VEGF-B targeting inhibits retinal neovascularization. (A) VEGF-B, VEGFR-1, and NP-1 expression was up-regulated in retinal ischemia measured by real-time PCR (arbitrary unit normalized against beta-actin). (B and C) VEGFR-1 and NP-1 were expressed (immunofluorescent staining) in both normal retinal vasculature (arrowheads) and in retinal neovascular tufts (arrows) with a higher expression level in the later (arrows). (Scale bar: 50 μm.) (D–H) VEGF-B shRNA and neutralizing antibody (nab) intravitreal injection reduced retinal neovascularization and led to greater avascular areas in the retinae.
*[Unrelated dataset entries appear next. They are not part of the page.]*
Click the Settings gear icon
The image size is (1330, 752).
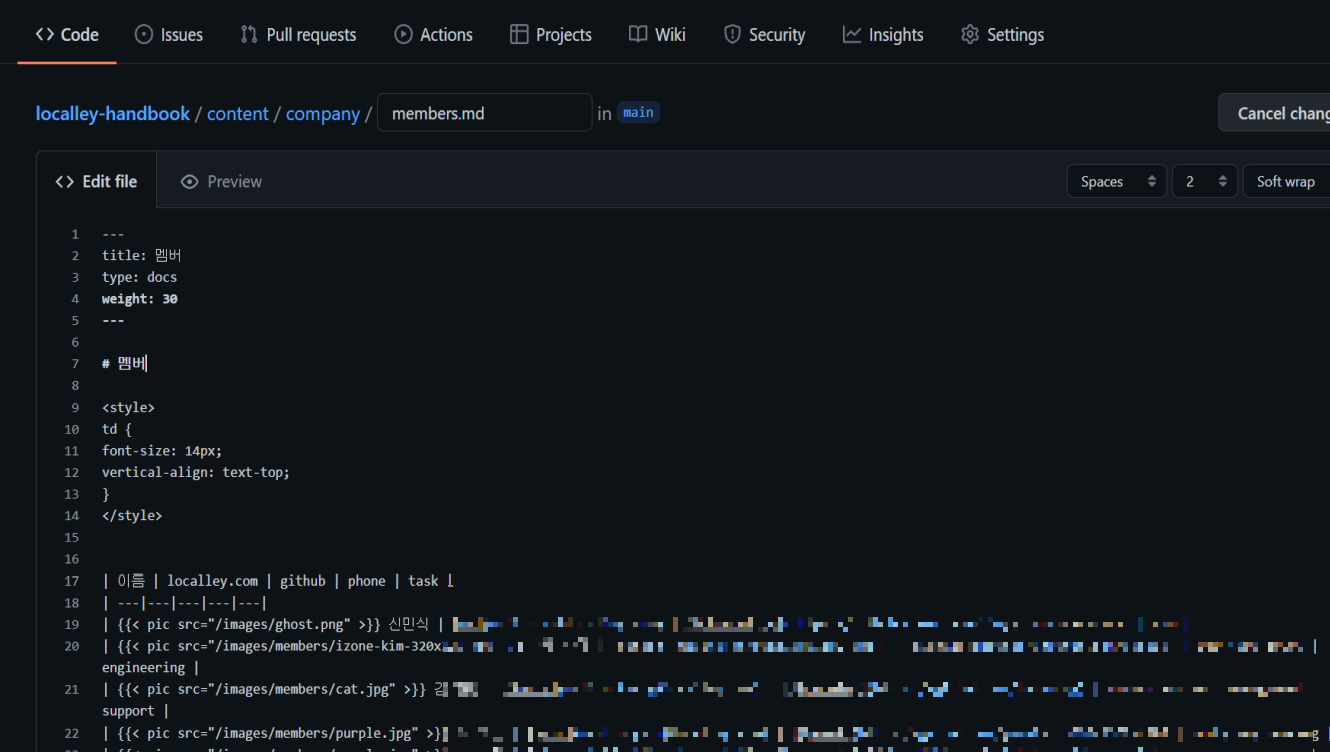[x=970, y=35]
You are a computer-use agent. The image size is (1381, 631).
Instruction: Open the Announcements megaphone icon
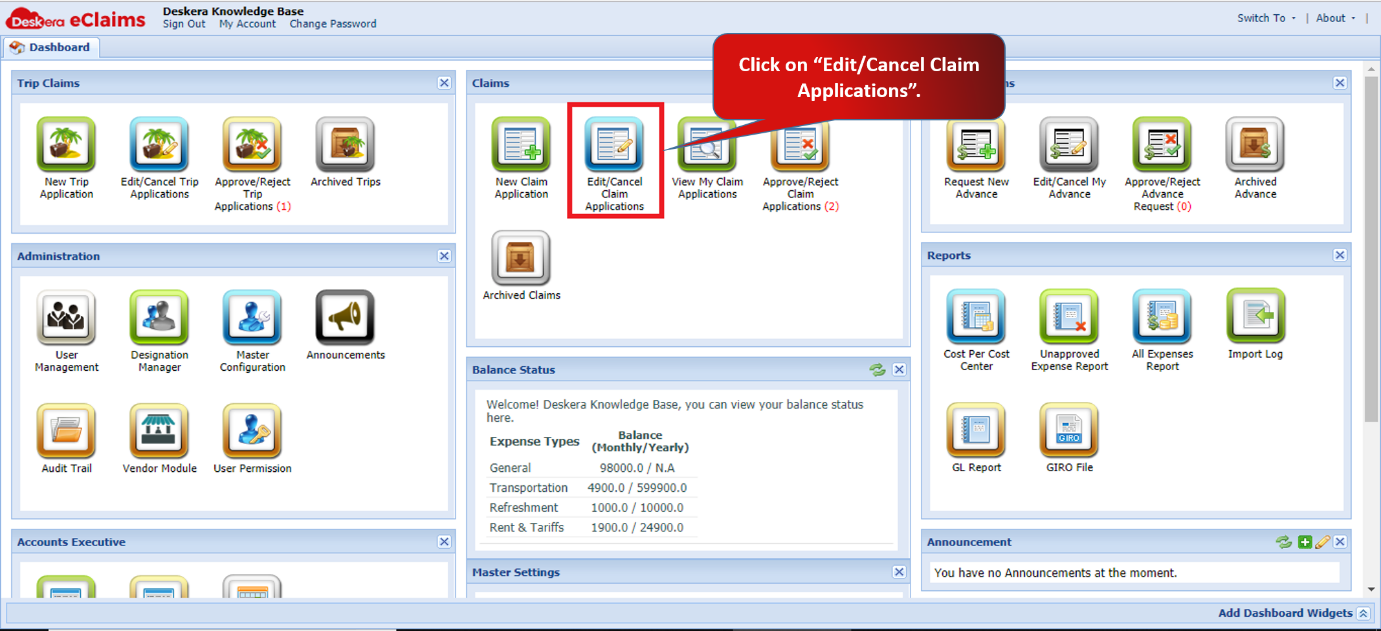pyautogui.click(x=345, y=319)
VEGF-B nab + shRNA treatment inhibited retinal neovascularization to a greater extent. (Scale bar: 300 μm.) (I–K) VEGF-B shRNA and nab treatment reduced neovascular tuft numbers in the retina. (Scale bar: 50 μm.) (L–N) VEGF-B shRNA treatment led to more TUNEL⁺ cells colocalized with IB4 staining in the tuft area. (O and P) Real-time PCR showed that VEGF-B inhibition (nab + shRNA) suppressed and increased the expression of many prosurvival (O) and cell death-related/apoptotic (P) genes respectively in the ischemic retinae. *, P < 0.05, **, P < 0.01, ***, P < 0.001.